Posts Tagged ‘ Nikon ’

Lens Rentals Data – Canon Four Times Quicker Than Nikon at Repairs

Lens Rentals published their data for defects and repairs across the kit they own.  Some interesting nuggets in here. Sigma’s 120-300 f2/8 stands out as a serious lemon with 3 times more failures than the next worst offender. This would certainly make me think twice about this lens but in general Canon and Nikon also feature heavily in the top 15 so I don’t think it means avoid Sigma in general.

Check out the methodology and the list at: http://www.lensrentals.com/blog/2012/09/lensrentals-repair-data-january-july-2012

New Nikon 50mm AF-S 1.8G Lens

Nikon Rumors is reporting a new 50mm f/1.8 from Nikon. 50mm lenses offer a low cost entry point to experiment with super shallow depths of field and give great low light performance.  Nikon and Canon both have 50mm f/1.8 lenses for under $150 (100 UK pounds).  The ‘f/1.8’ means the lens can be opened to a very wide aperture, which will let in lots of light, ideal for shooting at night without a tripod.  Such a wide aperture also creates a shallow depth of field making it easy to put a subject in focus and have a blurry background behind.

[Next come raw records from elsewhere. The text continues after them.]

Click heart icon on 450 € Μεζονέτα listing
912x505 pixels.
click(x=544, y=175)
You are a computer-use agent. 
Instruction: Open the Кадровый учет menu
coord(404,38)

The significance of this new 50mm lens from Nikon is it overcomes a major drawback of the current Nikon current entry level 50mm which doesn’t include a focusing motor in the lens.  This prevents it being used on Nikon’s entry level cameras where it arguably would be most valuable to have a low cost, high performance lens available. The newly announced 50mm lens is marked ‘AF-S’ meaning it can auto-focus on almost any Nikon DSLR. If you’re a D40, D60, D3000, D3100 or D5000 owner and you don’t already have a large aperture 50mm lens, then this is a great announcement for you.  Price has not been announced but most likely in the 150-200 dollar range.

UPDATE 27th April:

  • Official announcement made by Nikon (see press release)
  • Amazon taking preorders.  Price, $219 including lens hood and a case.

What the heck is FP High Speed Sync?

The simple question of “how do I set a faster shutter speed whilst using a flash” led me to discover FP High Speed Sync on my camera (just called High Speed Sync with Canon).  Have you ever been looking at a scene, switched on your flash and had your camera dramatically over expose a photo or change your carefully selected aperture?  If the answer is yes, then you need to know about High Speed Sync.

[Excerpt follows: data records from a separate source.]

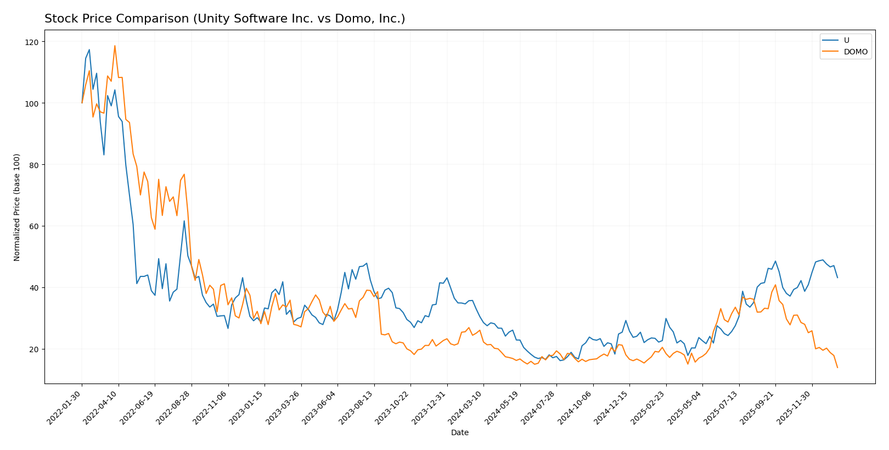
Task: Click the 2023-08-13 date tick label
Action: coord(356,408)
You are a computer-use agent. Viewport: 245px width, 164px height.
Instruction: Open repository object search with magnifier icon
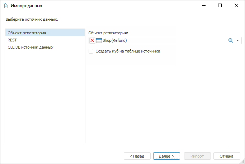(231, 41)
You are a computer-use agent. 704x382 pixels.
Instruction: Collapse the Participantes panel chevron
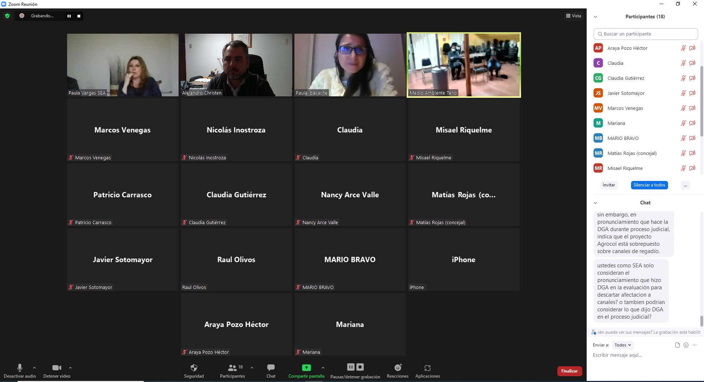(x=595, y=17)
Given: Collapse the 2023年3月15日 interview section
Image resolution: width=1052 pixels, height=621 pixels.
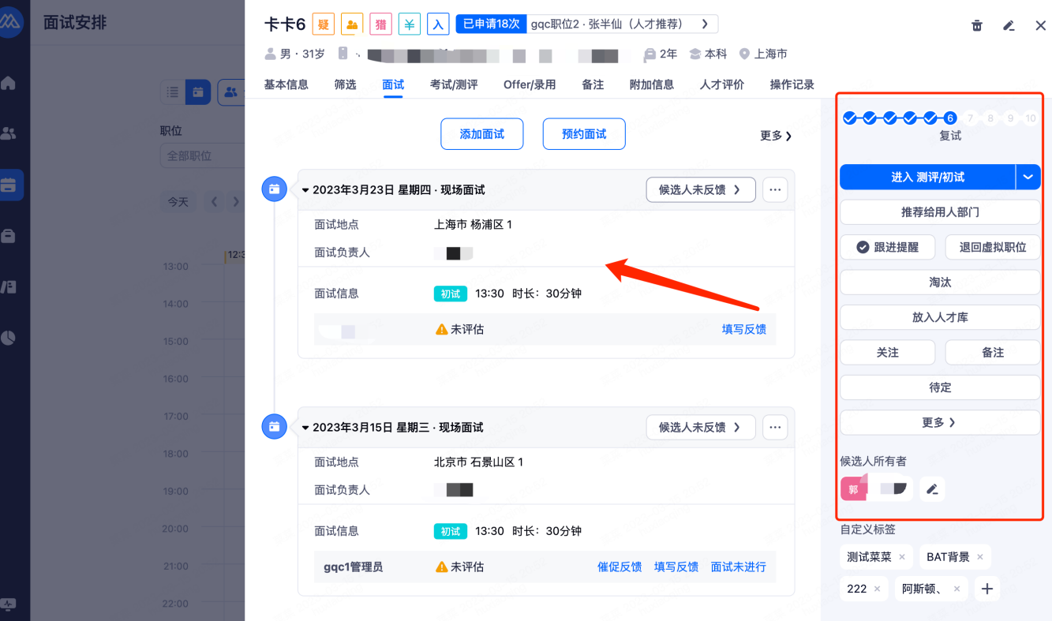Looking at the screenshot, I should [305, 428].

What is FP or High Speed Sync Mode? Continue reading

Nikon D3100 announced

The most significant thing in the D3100 is autofocus in liveview and movie mode (first in a DSLR).  How well it works remains to be seen but its nice to see Nikon moving forwards with video features (including 1080p recording).  Overall the package looks very strong for a 700 dollar camera (with kit lens).  Highlights include: 14MP sensor and increased high ISO (3200, decent for an entry level camera…again depends how good the pictures are at this setting).

Read Nikon’s blurb: http://www.nikon.com/about/news/2010/0819_d3100_01.htm

Rebates for Canon and Nikon (US)

Nikon Rebates – ends March 27th

Adorama, BandH and others are offering instant rebates when purchasing a popular selection of lenses with most camera bodies.  Just go to their websites and the saves are applied directly.

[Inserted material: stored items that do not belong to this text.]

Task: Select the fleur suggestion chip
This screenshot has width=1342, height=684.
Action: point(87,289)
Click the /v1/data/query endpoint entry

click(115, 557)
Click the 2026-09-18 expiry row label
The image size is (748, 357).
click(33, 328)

18-200mm – $250 instant rebate.  This is a great first lens (its what I started with and still what I keep on my camera most of the time) giving you maximum flexibility without having to carry a lot of gear. I wish this offer had been available when I got my first body/lens!

Other offers: 70-200 – $400 IR, 24-70mm – $300 IR, 24-120mm – $200 IR, 70-300mm – $200, 24-70/70-200 combo – $700

Canon Rebates

The Canon lens rebates are less significant although they are doubled if you buy a 5D MkII at the same time:
200 F2 – $500 IR
85 1.2 – $130
50 1.2 – $100
16-35 – $100
45 2.8 tse – $80
24-70 – $80
100 2.8 IS – $65
15 2.8 – $45
135 2.8 – $35
100 f2 – $30
580ex II – $25
430ex II – $15

Buying a Camera – Part 3: Whats in a name?

By Jack Berglund

I’m not a big fan of ‘marketing fluff’ naming.  Give me a nice logical set of numbers and letters any day.  Cars are a good example.  In a rush to conjure up some lifestyle association, too many manufactures put ridiculous names on their cars.  Naming your latest 4×4 after a Lake (Chevy Tahoe) or even more confusingly, the capital of an ex-French colony (Porsche Cayenne) undoubtedly makes sense in a marketing meeting. What annoys me, is deep down I know it probably works in the real world too otherwise the practice would have died out.  Ditto for the ‘lifestyle’ car ad which shows a pair of models driving through a beautiful place with giant grins and  ‘we’re better because we drive this car’ expressions but tells you nothing about the car.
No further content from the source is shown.